As another poster said, my chicks would rather drink water from dirty puddles than anything else!!!!

All my animals dogs, cats, goats, get well and rainwater and are all perfectly healthy.
 
Well I'm sure the one poster only gives her chickens the best, you know bottled spring water and such.

Rain water is a grand Idea, I should do that!

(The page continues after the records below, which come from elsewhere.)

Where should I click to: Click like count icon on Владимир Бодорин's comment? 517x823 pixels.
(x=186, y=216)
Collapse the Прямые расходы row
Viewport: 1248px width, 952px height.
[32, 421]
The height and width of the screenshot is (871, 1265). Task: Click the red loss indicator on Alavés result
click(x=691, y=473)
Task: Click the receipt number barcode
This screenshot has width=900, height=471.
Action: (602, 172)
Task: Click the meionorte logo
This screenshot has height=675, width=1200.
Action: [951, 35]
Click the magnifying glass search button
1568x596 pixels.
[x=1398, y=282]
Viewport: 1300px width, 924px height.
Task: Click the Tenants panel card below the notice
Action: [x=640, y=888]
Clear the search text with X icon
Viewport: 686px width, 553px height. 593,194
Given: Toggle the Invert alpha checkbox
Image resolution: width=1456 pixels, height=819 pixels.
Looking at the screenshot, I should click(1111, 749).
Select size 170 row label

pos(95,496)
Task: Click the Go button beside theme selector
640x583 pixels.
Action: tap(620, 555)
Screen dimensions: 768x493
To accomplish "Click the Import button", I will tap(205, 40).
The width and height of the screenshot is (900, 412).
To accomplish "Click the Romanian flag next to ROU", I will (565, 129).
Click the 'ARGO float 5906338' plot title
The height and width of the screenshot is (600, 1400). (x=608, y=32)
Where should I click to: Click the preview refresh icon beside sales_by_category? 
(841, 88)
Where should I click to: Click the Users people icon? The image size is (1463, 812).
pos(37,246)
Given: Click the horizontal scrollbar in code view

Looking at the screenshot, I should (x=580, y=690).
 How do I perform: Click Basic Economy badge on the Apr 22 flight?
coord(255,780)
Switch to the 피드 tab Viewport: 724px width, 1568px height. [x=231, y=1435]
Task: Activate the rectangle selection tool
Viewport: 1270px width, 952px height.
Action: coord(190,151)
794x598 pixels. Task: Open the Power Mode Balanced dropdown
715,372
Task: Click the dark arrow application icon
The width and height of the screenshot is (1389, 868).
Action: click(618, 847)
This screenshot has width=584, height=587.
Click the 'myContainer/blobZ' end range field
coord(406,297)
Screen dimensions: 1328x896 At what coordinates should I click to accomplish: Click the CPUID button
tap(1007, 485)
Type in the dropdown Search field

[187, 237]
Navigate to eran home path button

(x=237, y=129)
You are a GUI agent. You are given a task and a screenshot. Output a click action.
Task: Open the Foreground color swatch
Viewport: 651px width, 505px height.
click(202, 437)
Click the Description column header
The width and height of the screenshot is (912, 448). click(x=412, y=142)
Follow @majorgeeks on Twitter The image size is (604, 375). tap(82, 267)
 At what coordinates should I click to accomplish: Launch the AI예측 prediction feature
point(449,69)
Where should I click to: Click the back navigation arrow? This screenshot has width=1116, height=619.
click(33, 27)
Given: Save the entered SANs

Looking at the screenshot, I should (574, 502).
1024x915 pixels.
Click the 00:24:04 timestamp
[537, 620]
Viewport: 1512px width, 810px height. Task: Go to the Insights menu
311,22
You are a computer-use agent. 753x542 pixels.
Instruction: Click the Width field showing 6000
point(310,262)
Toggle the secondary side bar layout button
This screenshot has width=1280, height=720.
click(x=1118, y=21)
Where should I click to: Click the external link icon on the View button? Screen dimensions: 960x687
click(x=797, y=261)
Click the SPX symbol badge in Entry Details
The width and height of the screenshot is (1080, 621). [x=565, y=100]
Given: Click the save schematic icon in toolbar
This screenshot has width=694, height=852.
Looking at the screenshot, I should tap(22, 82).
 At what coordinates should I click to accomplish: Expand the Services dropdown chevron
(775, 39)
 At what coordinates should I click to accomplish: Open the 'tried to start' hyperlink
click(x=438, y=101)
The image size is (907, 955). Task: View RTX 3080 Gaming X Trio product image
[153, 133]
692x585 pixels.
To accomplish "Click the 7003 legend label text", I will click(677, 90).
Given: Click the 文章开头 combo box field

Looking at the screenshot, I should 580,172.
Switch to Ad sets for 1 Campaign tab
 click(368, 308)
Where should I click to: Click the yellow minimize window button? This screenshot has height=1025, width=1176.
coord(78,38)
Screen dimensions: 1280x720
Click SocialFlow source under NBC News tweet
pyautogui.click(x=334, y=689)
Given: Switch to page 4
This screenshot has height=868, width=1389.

there are things that can creepeth, from a microbiological standpoint but the chances are so few like lechminasis, and ameobiosis, certain strain of cholrae that runs in chickens, and of course others parasites, but you can also win the lottery! seriously they are so much more likely to pick something up in the yard they are chickens!!!!!
 
Unfiltered and untreated rainwater is the only water I ever drank till I reached adulthood and went to study in a city. My grandmother had a profitable egg-selling business, and rainwater is all her chickens ever drank. Yes, some parasites and bacteria enter the rainwater from wild bird poop in roof collection systems. Recently, tanked water is more becoming popular for ecological reasons, and I am hearing or more people developing stomach upsets from the tanked water than was the case in the past. There may also be more problems arising for animals drinking tanked water than when it was the only thing our animals ever got, I don't know. As far as I can see there are three reasons for more problems in human drinkers of rainwater:

1) Lowered resistance from not being accustomed to drinking untreated water.
2) Lightweight plastic water tanks which do not keep the water as dark and cool as the old concrete or wooden ones.
3) Some new pathogens, with Giardia being a local example, mainly affecting stream water, but carried by rats, so possibly entering rainwater collection systems on roofs at times.

So I would say that filtration or addition of vinegar and the like may be more useful if you have a lightweight water tank, or if you have any significant local water borne bugs. You may find they are not necessary at all.

Put in the largest tank you can, as large bodies of water stay cooler - use excess to water gardens, fruit trees and the like.